One Million Jobs for Black Americans
OneTen is a nonprofit startup coalition of more than 30 chief executive officers from companies including Merck & Co., International Business Machines Corp. and Nike Inc. who are coming together to connect employers with Black workers.
OneTen aims to create one million jobs for Black Americans over the next 10 years and has so far recruited over 35 company backers and raised more than $100 million in seed funding.
Merck CEO Ken Frazier, one of the startup’s founders, said the nonprofit organization will focus on helping Black Americans without four-year college degrees, but with high school diplomas and other certifications, find and retain “family-sustaining jobs,” or those earning $40,000 or more depending on the region.
Nonprofits, community colleges and credentialing organizations will provide training to help them be successful in business, and the CEOs who have joined the effort are committing to hiring these workers.
Black people make up 12.4% of the U.S. population, but 8% of professionals, a number that has stayed steady since 2013, according to a study by the Center for Talent Innovation, a nonprofit research group.

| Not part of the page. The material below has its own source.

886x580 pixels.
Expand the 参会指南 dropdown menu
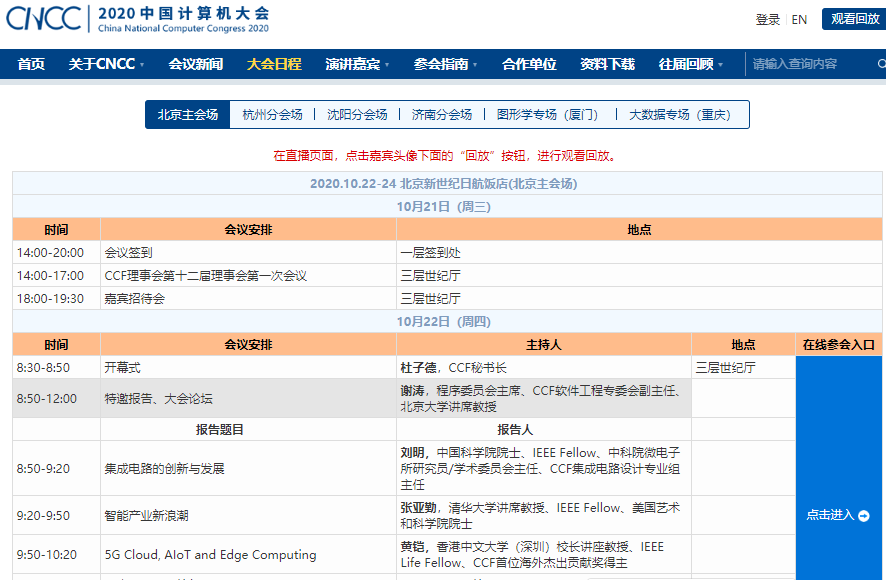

Black people hold 3.2% of senior executive positions, the group said.
Nearly 80% of working-age Black Americans don’t have a four-year college degree, making it a structural barrier for meaningful employment at many companies. OneTen’s goal isn’t only to connect companies with those workers, but also improve how companies are hiring and developing people with four-year college degrees, so that they can address the lack of Black representation in middle and upper management.
Companies will re-examine jobs to see whether they truly require a four-year college degree, calling it a “skills-first approach.” IBM once required a college degree for all its jobs, and now 43% of jobs don’t require a four-year degree. Entry-level work in health care, business and finance operations, cloud-computing, cybersecurity and advanced manufacturing could fit the bill.